Actions run Go code (i.e. everything inside the braces) when a rule matches. Dollar variables address a variable that is a value returned by the parser.

part2: D D D D
  {
    $$ = cat($1, $2, $3, $4)
  }

Lexing

Two things are happening concurrently during lexing:

  1. Rules are getting matched. The int returned determines which rules match.
  2. Code is getting executed depending on which rule is matched. The result value is used inside the code you write.

Sometimes lex can return the byte itself as an int. Yacc has builtin predetermined tokens so all first 127 bytes are reserved and can be returned without telling the parser you are returning them

b := l.nextb()
if unicode.IsDigit(rune(b)) {
    lval.ch = b
    return D
}
return b

How does it work?

image

Goyacc

  1. Generates a const string per symbol
  2. Defines an interface for the Lexer
  3. Defines a parse function that accepts the lex as input

Options for lexing

Lex is not code that you live in. It is code you write once and then use for a long time. Ok if the code is not clean.

Future improvements

For complicated grammars (e.g. SQL), Goyacc can generate a big result structure that is expensive to pass around. Goyacc actually assigns this structure every time there is a state transition.

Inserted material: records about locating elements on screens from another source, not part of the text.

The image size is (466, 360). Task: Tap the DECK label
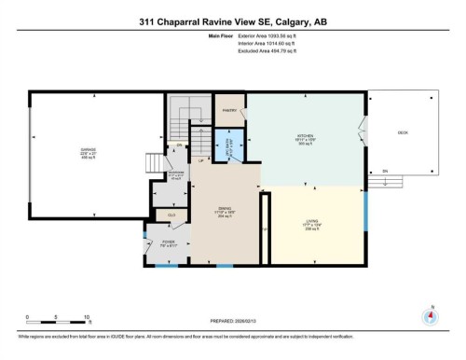(x=403, y=132)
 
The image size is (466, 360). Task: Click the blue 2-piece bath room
(x=233, y=145)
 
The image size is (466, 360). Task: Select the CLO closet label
(x=171, y=215)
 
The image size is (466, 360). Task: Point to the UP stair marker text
(x=200, y=161)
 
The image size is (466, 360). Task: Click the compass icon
(x=431, y=315)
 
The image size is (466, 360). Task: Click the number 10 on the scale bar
(x=88, y=317)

C (yacc) has structure called union which efficiently packs the datastructre, but there is no equivalent in Go....except interfaces are a very close equivalent!

Unlike C union type, you can type assert an interface in Go. One limitation with using a type asserted Go interface is that it is an rvalue which means you can't assign to it.

Switching Vitess to use an interface instead of struct doubles performance, but would be a backward incompatible change to goyacc.